This post will talk about how SSH handles private key forwarding and how to utilize it in a common use case for a more secure and seamless experience. You may want to study up a bit before reading on..
The Variables:
client/local
=host0
(i.e. my laptop)remote host
=host1
(my server)secondary host
=host2
(another server)ssh-agent
=keychain
(Keychain Access, gnome-keychain, etc..)tried
/sent
=offered for authentication
The Facts:
Whichever keys are loaded in your local/clientside ssh-agent/keychain, those keys will be forwarded to whichever host you define a “ForwardAgent” for. Nothing can disable this or change which keys get forwarded, not even IdentityFile or IdentitiesOnly!
Even if no IdentityFile is defined for the connection and you don’t even use pki authentication (yes, even with password auth), the loaded keys on the client will get forwarded if ForwardAgent is enabled.

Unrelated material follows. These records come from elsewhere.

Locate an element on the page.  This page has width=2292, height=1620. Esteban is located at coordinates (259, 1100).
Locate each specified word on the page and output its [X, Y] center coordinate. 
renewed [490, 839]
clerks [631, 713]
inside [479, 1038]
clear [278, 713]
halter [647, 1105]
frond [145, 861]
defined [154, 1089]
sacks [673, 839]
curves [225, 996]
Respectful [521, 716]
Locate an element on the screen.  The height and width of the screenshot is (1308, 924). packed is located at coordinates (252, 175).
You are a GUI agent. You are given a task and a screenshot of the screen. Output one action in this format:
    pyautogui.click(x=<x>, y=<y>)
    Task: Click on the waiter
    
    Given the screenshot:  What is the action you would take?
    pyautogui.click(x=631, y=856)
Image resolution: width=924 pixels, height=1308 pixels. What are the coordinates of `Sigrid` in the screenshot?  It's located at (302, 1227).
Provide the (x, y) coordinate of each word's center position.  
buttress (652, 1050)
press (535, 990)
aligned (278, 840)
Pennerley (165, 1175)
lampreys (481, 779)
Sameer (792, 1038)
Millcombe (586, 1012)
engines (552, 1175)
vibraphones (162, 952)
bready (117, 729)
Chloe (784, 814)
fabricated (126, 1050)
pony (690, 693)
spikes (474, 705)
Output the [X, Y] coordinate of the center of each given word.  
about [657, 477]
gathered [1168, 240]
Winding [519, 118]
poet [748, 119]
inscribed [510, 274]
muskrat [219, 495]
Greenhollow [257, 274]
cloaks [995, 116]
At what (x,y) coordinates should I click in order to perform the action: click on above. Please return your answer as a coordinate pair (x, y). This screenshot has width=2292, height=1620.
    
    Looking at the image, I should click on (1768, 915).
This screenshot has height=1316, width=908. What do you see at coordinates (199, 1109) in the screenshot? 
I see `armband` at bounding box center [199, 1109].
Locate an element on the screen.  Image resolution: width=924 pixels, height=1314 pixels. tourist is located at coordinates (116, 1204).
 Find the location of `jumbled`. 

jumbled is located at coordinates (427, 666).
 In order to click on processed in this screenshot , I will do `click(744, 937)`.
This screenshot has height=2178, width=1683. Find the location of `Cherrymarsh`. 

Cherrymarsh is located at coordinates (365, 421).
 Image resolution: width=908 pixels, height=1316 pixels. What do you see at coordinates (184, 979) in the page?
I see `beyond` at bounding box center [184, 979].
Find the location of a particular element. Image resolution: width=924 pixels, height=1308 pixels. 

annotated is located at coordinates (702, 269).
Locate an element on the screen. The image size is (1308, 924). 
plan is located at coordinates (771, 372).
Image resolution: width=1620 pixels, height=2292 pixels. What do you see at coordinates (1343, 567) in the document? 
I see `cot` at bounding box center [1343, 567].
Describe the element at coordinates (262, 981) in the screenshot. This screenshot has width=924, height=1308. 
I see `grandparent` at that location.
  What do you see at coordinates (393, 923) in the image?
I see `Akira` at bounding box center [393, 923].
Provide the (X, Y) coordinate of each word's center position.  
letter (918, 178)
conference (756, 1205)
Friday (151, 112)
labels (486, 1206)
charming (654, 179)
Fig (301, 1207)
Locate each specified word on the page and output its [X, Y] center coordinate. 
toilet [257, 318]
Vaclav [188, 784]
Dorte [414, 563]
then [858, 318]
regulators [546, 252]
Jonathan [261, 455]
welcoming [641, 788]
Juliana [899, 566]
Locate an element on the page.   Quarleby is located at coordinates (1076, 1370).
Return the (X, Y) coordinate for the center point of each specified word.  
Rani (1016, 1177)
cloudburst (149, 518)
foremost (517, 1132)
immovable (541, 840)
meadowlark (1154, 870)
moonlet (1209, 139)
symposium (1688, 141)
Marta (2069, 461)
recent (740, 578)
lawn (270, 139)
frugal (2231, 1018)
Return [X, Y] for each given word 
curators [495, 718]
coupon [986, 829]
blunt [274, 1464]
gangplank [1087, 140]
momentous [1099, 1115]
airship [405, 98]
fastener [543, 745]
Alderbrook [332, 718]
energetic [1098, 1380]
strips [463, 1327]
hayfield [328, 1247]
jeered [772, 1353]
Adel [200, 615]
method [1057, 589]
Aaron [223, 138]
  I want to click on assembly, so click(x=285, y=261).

When forwarding keys, those keys will be tried/sent first when connecting to a secondary host (from a remote host), even if you define an IdentityFile. However, if you define both an IdentityFile and set the IdentitiesOnly option to yes, only the key defined by IdentityFile will be used.
This creates a security problem for the following use case: you can’t utilize ForwardAgent with multiple keys meant for different purposes where you don’t want one purpose to have access to the resources provided by the other (i.e. work, personal, secret, etc..)
Example:
For instance, I’d like to maintain two keys, one for only work machines and one for my personal machines. However, if I keep both keys loaded in my local keychain and have ForwardAgent on for my work machines (i.e. work1, work2, etc..), when I log in to work1, any user with root privileges will be able to copy my forwarded agent and use it to log into both other work boxes (work2, work3, etc..) or my personal boxes :(
The Solution:
- Stop using ForwardAgent.
- Mutliple ssh-agent processes, each with a different (purpose) key loaded.
- Not care and walk around like you can’t be haxed:
Solution 1:
This is straightforward. Only utilize ssh-agent on boxes you feel are secure. Anyone who has root on and box you forward keys too (and of course, any box you load your keys in ssh-agent) can merely copy your agent and use it!
Solution 2:
I found this solution from Chris Down before I understood why he did it like this. Then I realized ForwardAgent’s suckyness and it all made sense :P
When launching ssh-agent, it exports a few variables that ssh-add uses to interact with it:
?[~]> ssh-agent
SSH_AUTH_SOCK=/tmp/ssh-fmF6LLhGEY9G/agent.11527; export SSH_AUTH_SOCK;
SSH_AGENT_PID=11528; export SSH_AGENT_PID;
echo Agent pid 11528;
Storing these variables in a file, named say ~/.ssh/agents/work
would create a file that can be sourced to switch over to an agent meant just for your work key. So you would ssh-add ~/.ssh/id_rsa.work
, type your password, and wala! Then whenever you wanted to log into work machines, you would just source that agent file to ensure ssh uses the right auth socket.
This can be made easier with a function, which Chris has already made. He also has some scripting in place to setup and register his agents and associated keys. Pretty nifty.
The fallacy here is that you have to switch the “context” (agent) when you decide you want to log into a different set of nodes.
Looking for an easier way, I pondered if I could some how set a precommand in my .ssh/config
file for specific hosts to run before the connection is made so that way, I don’t have to worry about switching agents before connecting. Sadly, ssh config doesn’t allow for anything like this :(
Final Thoughts:
For now, I’ll probably just bite the bullet and use the cdown way of doing this. I am considering a way I can define agents to use for my host declarations in .ssh/config, and then just write a ssh wrapper function to parse out what agent to use, source it, and login.